When my children were much younger, I would ask them to please try on their winter clothes in late August early September. We lived in Connecticut and some of the Fall days can surprise you by being chilly. So, I wanted to know what clothes fit and which of the clothes that didn’t fit could be passed on from one son to the other.

Pass down, donate or toss?

As we three went through this process some clothes were set aside to be used as rags because they were too tattered to pass on. The younger of my two boys sometimes didn’t like the looks of a shirt or sweater and would say that ‘no way’ would he wear that item of clothing. Those clothes were put in a donation pile.

Of course, we also went through the hats, gloves, scarves, sneakers, boots and ice skates.  Anything that was too small and in good enough condition went into a donation pile. Those which could not be used any more were tossed.

What about your clothes?

Are you going through children’s clothes this fall?

Take the time to also go through your own closet and drawers.

Multiple Sizes?

Do you keep clothes in multiple sizes? I am very fortunate as I have been the size I am for years. If you fluctuate sizes, consider how likely it is that you will either be the largest or smallest size that you are keeping. Ask yourself how long it has been since you wore that size and if you think you will (honestly) ever be that size again. It may be time to make more space in your closet and remove the sizes that you don’t think will ever be your size again. Let someone else enjoy these clothes.

Don’t feel right?

Then there are the clothes that you put on and take off right away because they don’t feel right. Chances are if they don’t feel right now, they are never going to feel right to you. Just go ahead and donate them.


How about the one or two things in your closet that still have the tags on them? You brought them home to try on and the occasion to wear them just hasn’t yet presented itself. If these clothes have been lurking in your closet for a year or more, it’s time to say good-bye to them!

Toys, games and books

This is a great time to go through the toy cupboard. I recommend doing this with your children. The holidays will be here before we know it. Take this time to go through the toys and games so that there will be room for the new things that arrive with the holidays.

Ask your children if they still play with these games.

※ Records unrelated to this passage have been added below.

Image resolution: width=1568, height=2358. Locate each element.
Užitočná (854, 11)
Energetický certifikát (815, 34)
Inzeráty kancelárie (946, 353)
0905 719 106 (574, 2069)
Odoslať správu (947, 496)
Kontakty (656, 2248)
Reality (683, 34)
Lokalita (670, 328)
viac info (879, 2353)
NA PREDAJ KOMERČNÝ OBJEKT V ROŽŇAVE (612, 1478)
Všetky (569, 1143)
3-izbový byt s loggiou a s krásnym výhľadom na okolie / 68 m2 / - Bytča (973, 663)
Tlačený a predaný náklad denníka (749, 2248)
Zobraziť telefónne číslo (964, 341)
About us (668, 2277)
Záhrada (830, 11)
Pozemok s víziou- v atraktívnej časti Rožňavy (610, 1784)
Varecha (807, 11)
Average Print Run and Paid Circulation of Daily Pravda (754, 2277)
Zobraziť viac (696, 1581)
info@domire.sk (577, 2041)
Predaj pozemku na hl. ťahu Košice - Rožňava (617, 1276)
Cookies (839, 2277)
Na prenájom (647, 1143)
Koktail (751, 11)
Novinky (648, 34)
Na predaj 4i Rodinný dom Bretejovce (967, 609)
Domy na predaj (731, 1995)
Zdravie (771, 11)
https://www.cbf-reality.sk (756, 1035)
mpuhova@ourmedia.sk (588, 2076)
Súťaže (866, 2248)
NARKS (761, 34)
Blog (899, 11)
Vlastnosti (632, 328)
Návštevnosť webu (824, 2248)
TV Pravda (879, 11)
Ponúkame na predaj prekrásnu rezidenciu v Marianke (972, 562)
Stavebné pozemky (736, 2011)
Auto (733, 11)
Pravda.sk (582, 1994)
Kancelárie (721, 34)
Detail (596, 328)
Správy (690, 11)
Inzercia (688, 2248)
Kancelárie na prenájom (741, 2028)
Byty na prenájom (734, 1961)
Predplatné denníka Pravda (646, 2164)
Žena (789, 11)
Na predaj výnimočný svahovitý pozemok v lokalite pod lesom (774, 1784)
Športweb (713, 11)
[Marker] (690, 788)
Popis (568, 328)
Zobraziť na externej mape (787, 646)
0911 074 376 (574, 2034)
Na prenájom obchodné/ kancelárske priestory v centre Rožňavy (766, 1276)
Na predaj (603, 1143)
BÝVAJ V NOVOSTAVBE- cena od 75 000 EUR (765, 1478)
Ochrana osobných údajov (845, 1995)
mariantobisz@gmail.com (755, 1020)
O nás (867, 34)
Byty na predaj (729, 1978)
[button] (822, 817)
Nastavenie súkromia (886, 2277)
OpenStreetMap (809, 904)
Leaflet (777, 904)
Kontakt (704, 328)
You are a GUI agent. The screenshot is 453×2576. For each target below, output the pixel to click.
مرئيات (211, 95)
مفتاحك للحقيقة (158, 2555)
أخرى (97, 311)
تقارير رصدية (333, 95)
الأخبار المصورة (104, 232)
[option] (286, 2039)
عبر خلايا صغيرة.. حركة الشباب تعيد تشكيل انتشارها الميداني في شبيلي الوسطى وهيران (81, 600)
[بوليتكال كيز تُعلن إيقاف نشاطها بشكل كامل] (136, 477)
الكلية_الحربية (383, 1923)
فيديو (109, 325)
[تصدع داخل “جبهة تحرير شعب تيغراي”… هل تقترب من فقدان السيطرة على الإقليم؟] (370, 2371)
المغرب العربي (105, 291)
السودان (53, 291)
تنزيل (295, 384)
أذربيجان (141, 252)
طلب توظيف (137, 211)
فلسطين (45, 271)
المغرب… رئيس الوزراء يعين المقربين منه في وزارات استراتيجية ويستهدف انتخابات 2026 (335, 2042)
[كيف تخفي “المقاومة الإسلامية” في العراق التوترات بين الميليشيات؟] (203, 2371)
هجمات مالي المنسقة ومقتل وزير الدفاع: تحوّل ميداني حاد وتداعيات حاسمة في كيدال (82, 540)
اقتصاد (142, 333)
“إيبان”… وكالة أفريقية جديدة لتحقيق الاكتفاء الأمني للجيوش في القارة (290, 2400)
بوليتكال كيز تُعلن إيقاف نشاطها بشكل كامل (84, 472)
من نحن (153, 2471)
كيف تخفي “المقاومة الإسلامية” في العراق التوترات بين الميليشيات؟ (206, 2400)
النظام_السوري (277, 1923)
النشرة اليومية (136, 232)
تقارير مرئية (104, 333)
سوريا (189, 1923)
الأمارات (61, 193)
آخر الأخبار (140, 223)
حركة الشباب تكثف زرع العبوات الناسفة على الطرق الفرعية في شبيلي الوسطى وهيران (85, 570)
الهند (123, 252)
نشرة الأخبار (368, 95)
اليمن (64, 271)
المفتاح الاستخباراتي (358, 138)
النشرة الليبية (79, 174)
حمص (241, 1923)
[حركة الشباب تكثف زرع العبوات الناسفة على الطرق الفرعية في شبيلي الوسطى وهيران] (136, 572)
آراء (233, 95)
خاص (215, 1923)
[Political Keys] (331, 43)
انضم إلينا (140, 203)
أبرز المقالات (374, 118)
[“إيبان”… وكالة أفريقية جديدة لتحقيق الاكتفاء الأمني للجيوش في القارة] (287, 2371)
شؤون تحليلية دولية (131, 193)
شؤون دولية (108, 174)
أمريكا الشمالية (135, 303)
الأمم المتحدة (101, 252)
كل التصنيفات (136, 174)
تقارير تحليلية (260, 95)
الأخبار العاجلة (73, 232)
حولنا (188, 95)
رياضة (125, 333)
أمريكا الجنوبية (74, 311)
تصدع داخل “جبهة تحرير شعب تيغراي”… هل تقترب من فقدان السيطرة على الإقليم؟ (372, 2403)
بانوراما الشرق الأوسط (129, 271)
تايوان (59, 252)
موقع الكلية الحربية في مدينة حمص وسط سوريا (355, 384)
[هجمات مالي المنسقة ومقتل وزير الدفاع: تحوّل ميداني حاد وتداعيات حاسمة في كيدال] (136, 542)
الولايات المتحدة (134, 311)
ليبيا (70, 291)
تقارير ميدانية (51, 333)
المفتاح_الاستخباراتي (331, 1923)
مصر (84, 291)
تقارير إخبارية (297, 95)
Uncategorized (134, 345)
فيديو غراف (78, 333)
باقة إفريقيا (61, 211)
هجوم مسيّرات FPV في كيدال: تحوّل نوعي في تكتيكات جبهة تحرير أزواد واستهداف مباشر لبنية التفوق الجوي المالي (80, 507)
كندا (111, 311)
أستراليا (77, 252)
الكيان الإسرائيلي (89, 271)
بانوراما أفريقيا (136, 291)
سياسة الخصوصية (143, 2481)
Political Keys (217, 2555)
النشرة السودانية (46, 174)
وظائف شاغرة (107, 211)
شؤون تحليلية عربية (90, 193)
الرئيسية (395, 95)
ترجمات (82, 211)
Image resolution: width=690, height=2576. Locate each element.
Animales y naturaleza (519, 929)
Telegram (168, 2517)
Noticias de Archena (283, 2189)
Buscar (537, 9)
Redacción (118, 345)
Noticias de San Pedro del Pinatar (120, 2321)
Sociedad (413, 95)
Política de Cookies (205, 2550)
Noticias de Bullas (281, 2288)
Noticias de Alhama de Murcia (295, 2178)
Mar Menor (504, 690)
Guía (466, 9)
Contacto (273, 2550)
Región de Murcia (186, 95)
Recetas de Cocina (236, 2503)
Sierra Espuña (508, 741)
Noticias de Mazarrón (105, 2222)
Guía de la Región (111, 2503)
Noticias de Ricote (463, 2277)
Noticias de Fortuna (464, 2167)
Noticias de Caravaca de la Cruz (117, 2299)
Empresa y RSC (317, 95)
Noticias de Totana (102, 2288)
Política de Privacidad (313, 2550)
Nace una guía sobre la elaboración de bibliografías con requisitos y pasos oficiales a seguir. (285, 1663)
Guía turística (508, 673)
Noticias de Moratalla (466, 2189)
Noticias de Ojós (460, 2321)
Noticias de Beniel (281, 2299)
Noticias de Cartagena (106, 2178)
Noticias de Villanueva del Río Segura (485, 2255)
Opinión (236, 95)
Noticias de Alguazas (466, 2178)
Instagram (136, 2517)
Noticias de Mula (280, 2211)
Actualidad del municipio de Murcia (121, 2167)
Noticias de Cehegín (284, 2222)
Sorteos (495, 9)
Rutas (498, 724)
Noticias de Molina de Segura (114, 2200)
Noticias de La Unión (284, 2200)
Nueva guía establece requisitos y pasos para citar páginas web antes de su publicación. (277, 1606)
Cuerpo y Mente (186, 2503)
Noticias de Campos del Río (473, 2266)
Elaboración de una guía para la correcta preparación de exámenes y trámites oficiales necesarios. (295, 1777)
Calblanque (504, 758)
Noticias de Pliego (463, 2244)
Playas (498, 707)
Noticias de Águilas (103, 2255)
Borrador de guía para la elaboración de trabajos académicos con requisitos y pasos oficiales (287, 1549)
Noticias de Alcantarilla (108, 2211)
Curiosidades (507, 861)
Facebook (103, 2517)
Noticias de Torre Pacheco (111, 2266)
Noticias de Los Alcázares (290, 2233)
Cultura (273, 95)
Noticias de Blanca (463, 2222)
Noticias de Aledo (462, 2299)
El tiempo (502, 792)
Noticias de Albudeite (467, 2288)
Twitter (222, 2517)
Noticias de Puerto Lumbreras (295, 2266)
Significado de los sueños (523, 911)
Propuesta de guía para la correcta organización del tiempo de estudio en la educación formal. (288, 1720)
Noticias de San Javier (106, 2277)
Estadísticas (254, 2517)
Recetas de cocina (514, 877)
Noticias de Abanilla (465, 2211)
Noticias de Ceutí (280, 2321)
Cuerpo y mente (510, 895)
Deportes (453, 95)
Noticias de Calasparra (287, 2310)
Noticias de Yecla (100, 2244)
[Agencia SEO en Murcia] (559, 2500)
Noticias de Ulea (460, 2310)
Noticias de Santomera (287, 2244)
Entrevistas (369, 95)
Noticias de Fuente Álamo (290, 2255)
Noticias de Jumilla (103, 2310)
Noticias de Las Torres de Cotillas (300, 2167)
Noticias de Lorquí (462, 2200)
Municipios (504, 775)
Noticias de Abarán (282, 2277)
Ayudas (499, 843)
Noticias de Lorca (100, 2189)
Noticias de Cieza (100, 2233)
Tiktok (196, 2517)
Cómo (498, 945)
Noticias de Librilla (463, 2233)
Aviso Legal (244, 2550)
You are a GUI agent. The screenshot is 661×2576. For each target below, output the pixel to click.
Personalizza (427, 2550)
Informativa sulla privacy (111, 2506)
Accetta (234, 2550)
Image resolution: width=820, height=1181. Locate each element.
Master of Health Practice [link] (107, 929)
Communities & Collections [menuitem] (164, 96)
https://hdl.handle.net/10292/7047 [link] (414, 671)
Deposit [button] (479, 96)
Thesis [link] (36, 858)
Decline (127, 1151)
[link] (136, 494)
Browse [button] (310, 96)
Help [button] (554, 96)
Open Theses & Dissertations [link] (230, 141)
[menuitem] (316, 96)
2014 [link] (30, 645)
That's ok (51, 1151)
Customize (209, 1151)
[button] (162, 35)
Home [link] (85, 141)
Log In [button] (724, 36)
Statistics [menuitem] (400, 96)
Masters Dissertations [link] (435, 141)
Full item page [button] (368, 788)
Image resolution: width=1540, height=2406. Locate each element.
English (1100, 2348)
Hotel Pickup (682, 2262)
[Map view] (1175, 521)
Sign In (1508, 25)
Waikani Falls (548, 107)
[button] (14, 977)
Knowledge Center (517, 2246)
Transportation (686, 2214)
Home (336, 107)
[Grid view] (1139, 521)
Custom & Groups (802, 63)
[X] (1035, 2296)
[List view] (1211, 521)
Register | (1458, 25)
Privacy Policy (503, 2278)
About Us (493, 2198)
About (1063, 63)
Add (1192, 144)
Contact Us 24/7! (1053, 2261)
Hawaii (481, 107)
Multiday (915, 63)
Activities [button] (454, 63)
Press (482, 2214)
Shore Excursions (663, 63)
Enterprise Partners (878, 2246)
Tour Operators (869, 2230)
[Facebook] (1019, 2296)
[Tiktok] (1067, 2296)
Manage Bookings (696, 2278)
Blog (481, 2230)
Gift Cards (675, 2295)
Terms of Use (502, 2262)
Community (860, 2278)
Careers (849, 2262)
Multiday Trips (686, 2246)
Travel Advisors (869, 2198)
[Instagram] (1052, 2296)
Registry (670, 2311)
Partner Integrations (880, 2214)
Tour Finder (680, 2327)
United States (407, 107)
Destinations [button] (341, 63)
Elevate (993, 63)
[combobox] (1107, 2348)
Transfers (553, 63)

If they do not, and if the games have all their pieces, donate them. If the games are missing more than a few pieces toss them.

Suggest that your children donate out toys and books they used to really like but may be too old for now and no longer play with or read. It’s sometimes helpful to give your children a few choices of places to donate the toys and books and maybe even have them go with you to make the donation.  Your church or place of worship may have a place it supports with donations for families.


It’s important that children learn how to make choices with their belongings. What they need to keep and what they can let go. When they see their parents participating in this ritual of removing clothes and other belongings they no longer use it makes it easier for them to follow the example.


  • I agree — back to school is a great time to review kids’ stuff! Another good question to ask oneself: “Would I buy this again right now if I had the chance?”

  • Seana Turner says:

    Great advice on the clothing! I tell clients that it is ok to keep a few items that don’t fit right now, but let’s get them out of your main closet, especially if that is a tight space. I also love the point you make about children and helping them learn to cull their things. I tell parents, “If you child wants to get rid of something, don’t talk them out of it!” Sometimes a parent will want to keep something for sentimental reasons that a child no longer wants. I suggest they do this quietly. We don’t want to teach our children to second guess their instincts when it comes to material possessions. A child’s ability to let go is a strength, and one we want to encourage!

  • Sara Skillen says:

    This is a great post – I have always included my kids in the process of going through stuff and culling what’s still relevant and what needs to be let go. This year, my daughter surprised me by doing it on her own (without my asking) as she packed and got ready to head off to college. I guess something stuck!

  • I find with children, they rather see you doing something consistently than be told to do something and never see the parent do it. I like your tip about doing it together, the parent clears their space and the kids clears their space. Making a “clear the clutter” day each season will keep the mess at bay.

  • I’ve tended to keep more clothes than I need just so I can have some variety, but I’ve started to be more ruthless in my purging and am happy to discover that I’m now (nearly) always wearing something I love – which is more important than variety.

  • I totally agree that purging your things is a great life lesson for kids. Learning how to evaluate items and how it feels to let something go will help them throughout their life. Knowing that items come into and leave your life regularly.